Mucca Austriaca Dimostra Uso Flessibile di Strumenti, Riscrivendo le Aspettative Cognitive

Modificato da: Olga Samsonova

Una ricerca pionieristica ha fornito la prima convalida sperimentale dell'uso flessibile di strumenti da parte di una mucca, un'osservazione che sfida le concezioni consolidate sull'intelligenza bovina. L'analisi si è concentrata su Veronika, una femmina di razza Bruna Svizzera di 13 anni residente a Nötsch im Gailtal, in Carinzia, Austria. Lo studio che descrive questo comportamento cognitivo è stato pubblicato sulla rivista Current Biology il 19 gennaio 2026, con il team di ricerca diretto dall'Università di Medicina Veterinaria di Vienna.

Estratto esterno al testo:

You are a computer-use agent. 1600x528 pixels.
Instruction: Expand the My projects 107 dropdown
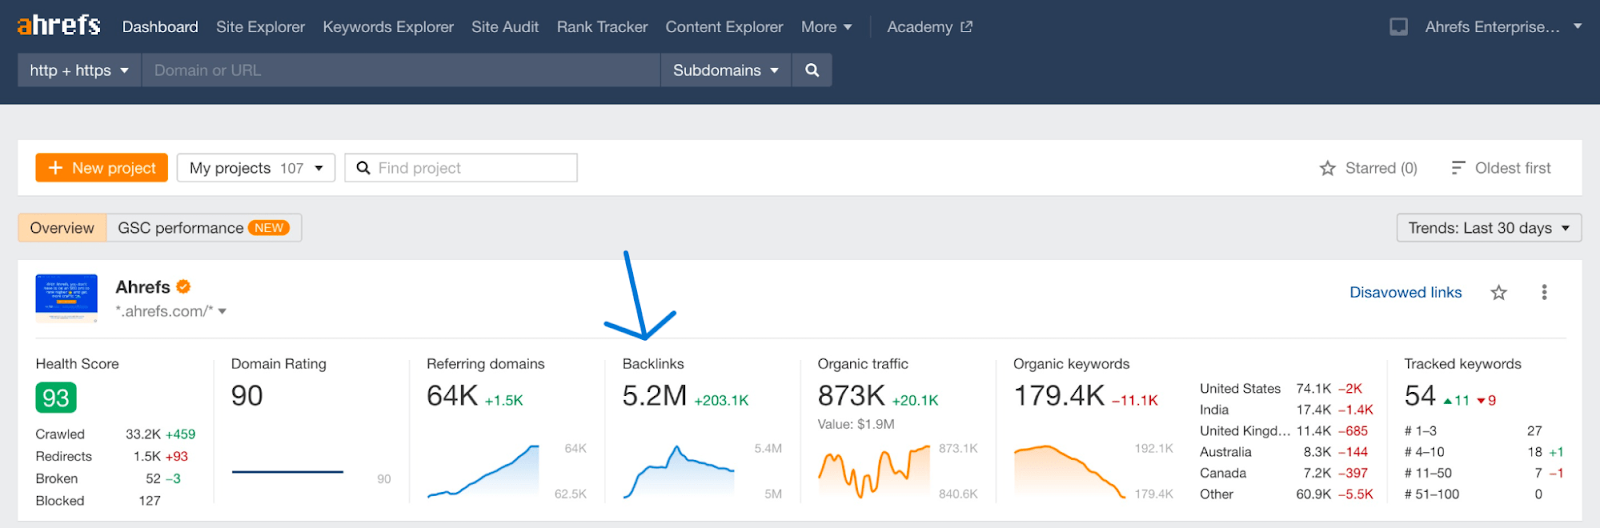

L'agricoltore biologico locale, Witgar Wiegele, che considera Veronika un animale da compagnia da oltre un decennio, aveva inizialmente notato l'uso di oggetti, come bastoni, per auto-grattarsi. Il fulcro della scoperta risiede nella dimostrazione da parte di Veronika di un'abilità multifunzionale nell'uso degli strumenti, manipolando strategicamente le diverse parti di un oggetto per scopi distinti, un'azione precedentemente documentata in modo convincente al di fuori della specie umana quasi esclusivamente negli scimpanzé.

Nello specifico, la mucca impiegava l'estremità setolata di una spazzola, che aveva sostituito i bastoni iniziali, per esercitare una frizione più decisa su aree corporee come la schiena. Al contrario, per le zone più delicate, quali l'attaccatura mammaria o l'addome, Veronika utilizzava la parte liscia del manico della scopa, dimostrando una selezione consapevole dello strumento in base alla funzione richiesta. Questa capacità di impiegare sistematicamente le diverse proprietà di un singolo oggetto per funzioni differenziate rappresenta un salto qualitativo nell'osservazione delle capacità strumentali bovine.

Alice Auersperg, biologa cognitiva e responsabile dello studio, ha sottolineato come questo caso evidenzi la tendenza umana a sottovalutare le capacità degli animali a cui non si attribuiscono determinate abilità, citando l'espressione comune in tedesco "dumme Kuh" (mucca stupida) come esempio di un pregiudizio radicato. I ricercatori suggeriscono che ambienti ricchi di stimoli, come quello fornito da Wiegele nella sua azienda agricola in Carinzia, potrebbero essere cruciali per l'emersione di potenzialità cognitive latenti nei bovini. La ricerca, supportata dalla fondazione svizzera Messerli Stiftung, è stata avviata dopo che Auersperg ha ricevuto filmati che attestavano le doti di Veronika.

L'Università di Medicina Veterinaria di Vienna, la più antica istituzione di formazione e ricerca veterinaria nell'area di lingua tedesca, si pone all'avanguardia nello studio del comportamento animale. Sebbene il loro Clever Dog Lab si concentri primariamente sulla cognizione canina, il lavoro sul caso di Veronika si inserisce in un più ampio contesto di rivalutazione delle capacità cognitive dei mammiferi da allevamento. La capacità dimostrata da Veronika di selezionare e manipolare oggetti per un fine specifico suggerisce che la sottovalutazione delle capacità dei bovini potrebbe derivare più dalla mancanza di ricerca mirata che da limiti intrinseci, sollevando interrogativi sulle potenziali abilità inespresse in contesti di allevamento più restrittivi.